In Rousseau’s world, human institutions are shackles that deny our natural freedom. Unsurprisingly, he was no fan of marriage, explaining that the institution is only necessary in the fallen state of man, when his self-love depends on others’ appreciation. But for the Torah, the institution of marriage itself bequeaths us freedom. In marriage, the ultimate relationship between man and woman, we find the highest liberty a person can achieve within the limits of interpersonal relationships. The only higher freedom inheres in the relationship between God and Israel. Yes, to achieve it we first had to achieve our freedom from Egypt, from the bondage of others. But this was only a preparation for the ultimate liberty of relationship with God.
The Seder-Night Conundrum: Freedom and Duty
Seder Night is a night of contradiction. On the one hand, we give full articulation to the freedom of redemption from Egyptian bondage. This freedom is expressed in the four cups of wine we drink, in our reclining “as the way of kings,” and in the general atmosphere of Seder Night, which is imbued with the sweet opulence of liberty. But on the other hand, Seder Night is replete with obligations. Eating the matza is an obligation; eating the Pascal Lamb, though we do not do so today, is an obligation; telling the very tale of our freedom, the Passover Haggadah, is an obligation; the entire Seder is an obligation. Are we expressing our liberty or our duty, our freedom or our obligation?
The answer of course is both. The rabbinic emphasis of Pesach is freedom. As mentioned at the outset, we refer to Pesach as “the time of our freedom,” and this is the rabbinic spirit of Seder Night, inherent in such rabbinic enactments as the four cups of wine, the obligation to recline in the manner of royalty, the family feast of Seder Night, and so on. But the Torah emphasis is not on the freedom itself, but on what we choose to do with our freedom. And our choice, as expressed in the many duties of Seder Night, is to willingly enter into relationship with God.
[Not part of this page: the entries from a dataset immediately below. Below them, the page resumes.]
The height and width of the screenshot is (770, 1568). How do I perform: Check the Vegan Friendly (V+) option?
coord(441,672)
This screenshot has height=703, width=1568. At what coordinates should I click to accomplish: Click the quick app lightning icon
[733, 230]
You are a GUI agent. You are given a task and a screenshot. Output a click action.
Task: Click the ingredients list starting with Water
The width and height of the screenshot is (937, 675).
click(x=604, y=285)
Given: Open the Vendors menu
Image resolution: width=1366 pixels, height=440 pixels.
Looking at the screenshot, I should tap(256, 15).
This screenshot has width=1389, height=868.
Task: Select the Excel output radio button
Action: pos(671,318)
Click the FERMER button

the Torah emphasis is not on the freedom itself, but on what we choose to do with our freedom. And our choice, as expressed in the many duties of Seder Night, is to willingly enter into relationship with God
We thus offer God our service—our dependence, our hope, our love—and He, in turn, offers us His love and protection. The passages in Yechezkel, which describe the birth of the Jewish people out of Egypt, emphasize precisely this love: “I passed by you and saw you, and behold, your time was the time of love; and I spread the hems of My garment over you and covered your nakedness; and I took an oath to you and entered into a covenant with you” (Yechezkel 16:8). Or in the famous words of Seder Night: “In each and every generation they rise up against us to destroy us. And the Holy One, blessed be He, rescues us from their hands.”
This relationship, a relationship of covenant, of love, of duty, is the end for which we emerged, a free people, from Egypt. In the euphoria of liberty that characterizes our Pesach celebration, we should be sure to remember the end.